Testo del documento:
________________________________________

Per finire, ritengo che non ci siano le basi culturali per far si che la mediazione civile possa produrre effetti nel nostro paese, e questo per via dell’avversione mostrata ad oltranza da non pochi avvocati che, invece di badare ai possibili minori guadagni, dovrebbero sostenere tale riforma, magari proponendone dei correttivi soprattutto per “curare” il disastrato sistema giudiziario del nostro paese (in questo caso, forse, più che avere tante cause sarebbe bene trattarne il giusto numero e nel modo migliore); e quelle poche pubblicità che si sono viste sulle reti nazionali non sono certamente sufficienti a indurre gli utenti della giustizia a poter pensare di adire un mediatore piuttosto che agire processualmente nei confronti delle controparti.

Significativo, a mio modo di vedere, è la posizione critica assunta (ovviamente in relazione alla prima applicazione della mediazione civile) del Prof. Guido Alpa, Presidente del Consiglio Nazionale Forense, in una circolare del 21 giugno 2010 (N. 18-C/2010) in cui egli precisa che l’avvocatura, alla quale si dovrebbe evitare di attribuire la colpa di un futuro fallimento della riforma, non è contraria al sistema previsto dalla normativa comunitaria, ma è contraria ad un sistema che, così come congegnato, non è in grado di funzionare e, se messo in atto senza i correttivi suggeriti, avrà un impatto sicuramente negativo sull’accesso alla giustizia. In particolare, dopo aver messo in luce alcuni punti cardine del recente Decreto Legislativo n. 28/2010, il Prof. Alpa poneva giustamente l’accento su alcune modifiche legislative opportune, alla luce delle insistenti critiche mosse sia dal C.N.F. che dagli Ordini e dalle Associazioni forensi, tra le quali, per esempio, l’abrogazione dell’obbligatorietà della mediazione (articolo 5, comma 1, Decreto Legislativo n. 28/2010) e la soppressione dell’efficacia invalidante della mancata informativa sul contratto di mandato (articolo 4, comma 3, Decreto Legislativo n. 28/2010), cose a distanza di qualche anno modificate.

________________________________________

Compito da svolgere:
Stabilisci se ciascuna delle seguenti affermazioni concorda con il testo sulla mediazione civile, rispondendo sì o no e citando esattamente le parole del testo che decidono la risposta.
1. La circolare del Prof. Guido Alpa porta la data del 21 giugno 2010.
2. Secondo l'autore, le pubblicità trasmesse sulle reti nazionali bastano a spingere gli utenti della giustizia verso un mediatore.
3. Nella circolare si afferma che l'avvocatura è contraria al sistema previsto dalla normativa comunitaria.

Materiale fornito:
________________________________________

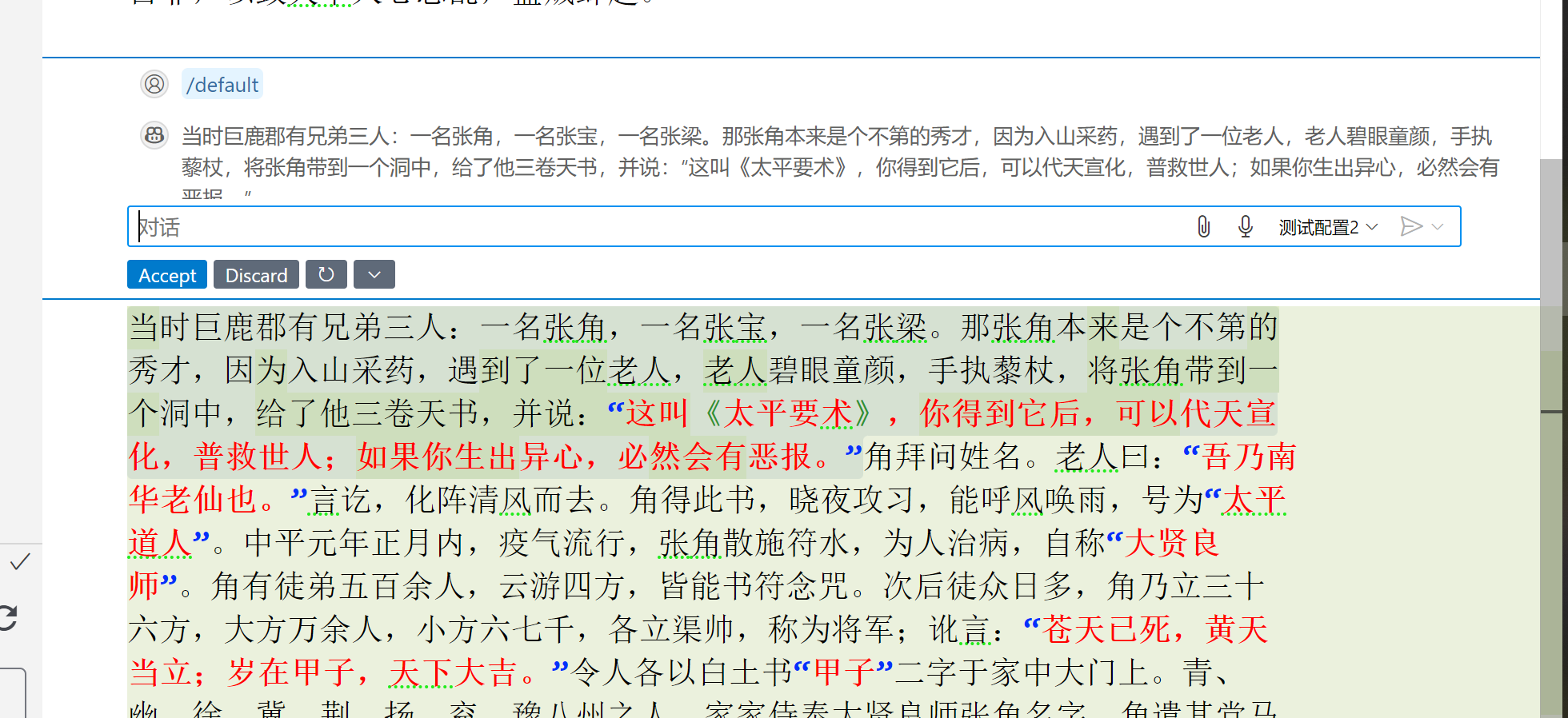Click the red phrase 苍天已死 in document
The width and height of the screenshot is (1568, 718).
click(1107, 629)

________________________________________

Risposta al compito:
1. Sì: «in una circolare del 21 giugno 2010 (N. 18-C/2010)».
2. No: «non sono certamente sufficienti a indurre gli utenti della giustizia a poter pensare di adire un mediatore».
3. No: «non è contraria al sistema previsto dalla normativa comunitaria».